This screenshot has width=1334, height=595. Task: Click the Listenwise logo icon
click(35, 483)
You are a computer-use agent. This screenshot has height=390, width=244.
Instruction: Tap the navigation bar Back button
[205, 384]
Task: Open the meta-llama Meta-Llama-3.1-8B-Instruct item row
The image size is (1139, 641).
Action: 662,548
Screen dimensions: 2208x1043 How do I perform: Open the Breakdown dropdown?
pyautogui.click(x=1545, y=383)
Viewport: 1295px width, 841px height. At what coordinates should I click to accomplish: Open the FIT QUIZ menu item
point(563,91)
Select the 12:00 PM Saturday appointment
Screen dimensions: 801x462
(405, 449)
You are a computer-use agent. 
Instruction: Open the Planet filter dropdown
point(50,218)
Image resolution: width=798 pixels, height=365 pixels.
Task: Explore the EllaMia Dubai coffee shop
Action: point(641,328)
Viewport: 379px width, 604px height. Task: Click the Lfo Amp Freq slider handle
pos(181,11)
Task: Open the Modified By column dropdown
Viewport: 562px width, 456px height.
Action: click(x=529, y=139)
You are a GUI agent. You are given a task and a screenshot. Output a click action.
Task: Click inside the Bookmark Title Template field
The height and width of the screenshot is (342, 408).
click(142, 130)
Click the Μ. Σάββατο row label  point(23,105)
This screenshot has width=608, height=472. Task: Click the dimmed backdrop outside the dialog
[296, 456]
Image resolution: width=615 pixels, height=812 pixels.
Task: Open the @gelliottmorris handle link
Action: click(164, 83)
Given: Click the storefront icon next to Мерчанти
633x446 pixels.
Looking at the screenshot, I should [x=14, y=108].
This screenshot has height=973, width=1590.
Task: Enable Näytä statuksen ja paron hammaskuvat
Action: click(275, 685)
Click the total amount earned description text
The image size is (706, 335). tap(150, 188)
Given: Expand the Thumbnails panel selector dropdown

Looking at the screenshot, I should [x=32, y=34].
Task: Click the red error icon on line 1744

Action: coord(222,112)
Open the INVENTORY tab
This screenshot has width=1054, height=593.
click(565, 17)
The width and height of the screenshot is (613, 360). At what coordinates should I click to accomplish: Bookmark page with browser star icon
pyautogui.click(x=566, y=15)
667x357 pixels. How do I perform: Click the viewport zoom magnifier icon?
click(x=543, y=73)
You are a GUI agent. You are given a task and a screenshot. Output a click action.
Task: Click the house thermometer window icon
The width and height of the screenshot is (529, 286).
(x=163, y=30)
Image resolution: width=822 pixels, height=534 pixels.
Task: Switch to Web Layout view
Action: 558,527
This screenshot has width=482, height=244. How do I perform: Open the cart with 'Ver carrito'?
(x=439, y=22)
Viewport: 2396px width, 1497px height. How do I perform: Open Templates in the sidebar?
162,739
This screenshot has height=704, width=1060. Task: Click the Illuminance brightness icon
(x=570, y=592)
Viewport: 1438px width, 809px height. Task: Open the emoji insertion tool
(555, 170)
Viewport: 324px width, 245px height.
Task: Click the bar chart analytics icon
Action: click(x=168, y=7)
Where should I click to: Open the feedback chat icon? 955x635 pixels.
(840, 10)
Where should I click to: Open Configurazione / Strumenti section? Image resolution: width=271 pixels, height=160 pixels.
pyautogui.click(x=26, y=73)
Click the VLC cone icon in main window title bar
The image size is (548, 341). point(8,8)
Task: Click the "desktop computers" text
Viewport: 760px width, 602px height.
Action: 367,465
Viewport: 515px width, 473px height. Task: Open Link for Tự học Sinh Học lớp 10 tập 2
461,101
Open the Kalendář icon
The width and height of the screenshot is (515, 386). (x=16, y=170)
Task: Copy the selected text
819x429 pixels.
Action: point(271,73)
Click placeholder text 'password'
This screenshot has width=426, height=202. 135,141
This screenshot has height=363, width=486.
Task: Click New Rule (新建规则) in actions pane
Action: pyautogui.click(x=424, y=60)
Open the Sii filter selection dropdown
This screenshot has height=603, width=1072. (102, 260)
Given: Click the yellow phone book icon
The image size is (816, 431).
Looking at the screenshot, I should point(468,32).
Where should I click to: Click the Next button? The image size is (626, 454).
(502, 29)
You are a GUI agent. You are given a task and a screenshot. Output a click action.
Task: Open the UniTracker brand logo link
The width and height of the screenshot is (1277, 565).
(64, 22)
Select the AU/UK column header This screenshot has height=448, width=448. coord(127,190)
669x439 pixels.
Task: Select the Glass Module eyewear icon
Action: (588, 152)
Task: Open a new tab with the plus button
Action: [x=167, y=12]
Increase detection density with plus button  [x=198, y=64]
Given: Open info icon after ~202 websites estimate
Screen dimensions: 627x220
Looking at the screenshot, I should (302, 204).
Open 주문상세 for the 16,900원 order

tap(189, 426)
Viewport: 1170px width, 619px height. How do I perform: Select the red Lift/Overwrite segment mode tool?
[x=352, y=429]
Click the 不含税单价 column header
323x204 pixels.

□ □ □ □ □

▶ **TASK BRIEF**: Format every line of the rows above as a numbered list, leaving out the blank lines.

▶ **REPLY TO THE EXERCISE**:
1. This screenshot has width=1334, height=595. Task: Click the Listenwise logo icon
2. click(35, 483)
3. You are a computer-use agent. This screenshot has height=390, width=244.
4. Instruction: Tap the navigation bar Back button
5. [205, 384]
6. Task: Open the meta-llama Meta-Llama-3.1-8B-Instruct item row
7. The image size is (1139, 641).
8. Action: 662,548
9. Screen dimensions: 2208x1043 How do I perform: Open the Breakdown dropdown?
10. pyautogui.click(x=1545, y=383)
11. Viewport: 1295px width, 841px height. At what coordinates should I click to accomplish: Open the FIT QUIZ menu item
12. point(563,91)
13. Select the 12:00 PM Saturday appointment
14. Screen dimensions: 801x462
15. (405, 449)
16. You are a computer-use agent. 
17. Instruction: Open the Planet filter dropdown
18. point(50,218)
19. Image resolution: width=798 pixels, height=365 pixels.
20. Task: Explore the EllaMia Dubai coffee shop
21. Action: point(641,328)
22. Viewport: 379px width, 604px height. Task: Click the Lfo Amp Freq slider handle
23. pos(181,11)
24. Task: Open the Modified By column dropdown
25. Viewport: 562px width, 456px height.
26. Action: click(x=529, y=139)
27. You are a GUI agent. You are given a task and a screenshot. Output a click action.
28. Task: Click inside the Bookmark Title Template field
29. The height and width of the screenshot is (342, 408).
30. click(142, 130)
31. Click the Μ. Σάββατο row label  point(23,105)
32. This screenshot has width=608, height=472. Task: Click the dimmed backdrop outside the dialog
33. [296, 456]
34. Image resolution: width=615 pixels, height=812 pixels.
35. Task: Open the @gelliottmorris handle link
36. Action: click(164, 83)
37. Given: Click the storefront icon next to Мерчанти
38. 633x446 pixels.
39. Looking at the screenshot, I should [x=14, y=108].
40. This screenshot has height=973, width=1590.
41. Task: Enable Näytä statuksen ja paron hammaskuvat
42. Action: click(275, 685)
43. Click the total amount earned description text
44. The image size is (706, 335). tap(150, 188)
45. Given: Expand the Thumbnails panel selector dropdown
46. Looking at the screenshot, I should [x=32, y=34].
47. Task: Click the red error icon on line 1744
48. Action: coord(222,112)
49. Open the INVENTORY tab
50. This screenshot has width=1054, height=593.
51. click(565, 17)
52. The width and height of the screenshot is (613, 360). At what coordinates should I click to accomplish: Bookmark page with browser star icon
53. pyautogui.click(x=566, y=15)
54. 667x357 pixels. How do I perform: Click the viewport zoom magnifier icon?
55. click(x=543, y=73)
56. You are a GUI agent. You are given a task and a screenshot. Output a click action.
57. Task: Click the house thermometer window icon
58. The width and height of the screenshot is (529, 286).
59. (x=163, y=30)
60. Image resolution: width=822 pixels, height=534 pixels.
61. Task: Switch to Web Layout view
62. Action: 558,527
63. This screenshot has width=482, height=244. How do I perform: Open the cart with 'Ver carrito'?
64. (x=439, y=22)
65. Viewport: 2396px width, 1497px height. How do I perform: Open Templates in the sidebar?
66. 162,739
67. This screenshot has height=704, width=1060. Task: Click the Illuminance brightness icon
68. (x=570, y=592)
69. Viewport: 1438px width, 809px height. Task: Open the emoji insertion tool
70. (555, 170)
71. Viewport: 324px width, 245px height.
72. Task: Click the bar chart analytics icon
73. Action: click(x=168, y=7)
74. Where should I click to: Open the feedback chat icon? 955x635 pixels.
75. (840, 10)
76. Where should I click to: Open Configurazione / Strumenti section? Image resolution: width=271 pixels, height=160 pixels.
77. pyautogui.click(x=26, y=73)
78. Click the VLC cone icon in main window title bar
79. The image size is (548, 341). point(8,8)
80. Task: Click the "desktop computers" text
81. Viewport: 760px width, 602px height.
82. Action: 367,465
83. Viewport: 515px width, 473px height. Task: Open Link for Tự học Sinh Học lớp 10 tập 2
84. 461,101
85. Open the Kalendář icon
86. The width and height of the screenshot is (515, 386). (x=16, y=170)
87. Task: Copy the selected text
88. 819x429 pixels.
89. Action: point(271,73)
90. Click placeholder text 'password'
91. This screenshot has width=426, height=202. 135,141
92. This screenshot has height=363, width=486.
93. Task: Click New Rule (新建规则) in actions pane
94. Action: pyautogui.click(x=424, y=60)
95. Open the Sii filter selection dropdown
96. This screenshot has height=603, width=1072. (102, 260)
97. Given: Click the yellow phone book icon
98. The image size is (816, 431).
99. Looking at the screenshot, I should point(468,32).
100. Where should I click to: Click the Next button? The image size is (626, 454).
101. (502, 29)
102. You are a GUI agent. You are given a task and a screenshot. Output a click action.
103. Task: Open the UniTracker brand logo link
104. The width and height of the screenshot is (1277, 565).
105. (64, 22)
106. Select the AU/UK column header This screenshot has height=448, width=448. coord(127,190)
107. 669x439 pixels.
108. Task: Select the Glass Module eyewear icon
109. Action: (588, 152)
110. Task: Open a new tab with the plus button
111. Action: [x=167, y=12]
112. Increase detection density with plus button  [x=198, y=64]
113. Given: Open info icon after ~202 websites estimate
114. Screen dimensions: 627x220
115. Looking at the screenshot, I should (302, 204).
116. Open 주문상세 for the 16,900원 order
117. tap(189, 426)
118. Viewport: 1170px width, 619px height. How do I perform: Select the red Lift/Overwrite segment mode tool?
119. [x=352, y=429]
120. Click the 不含税单价 column header
121. 323x204 pixels.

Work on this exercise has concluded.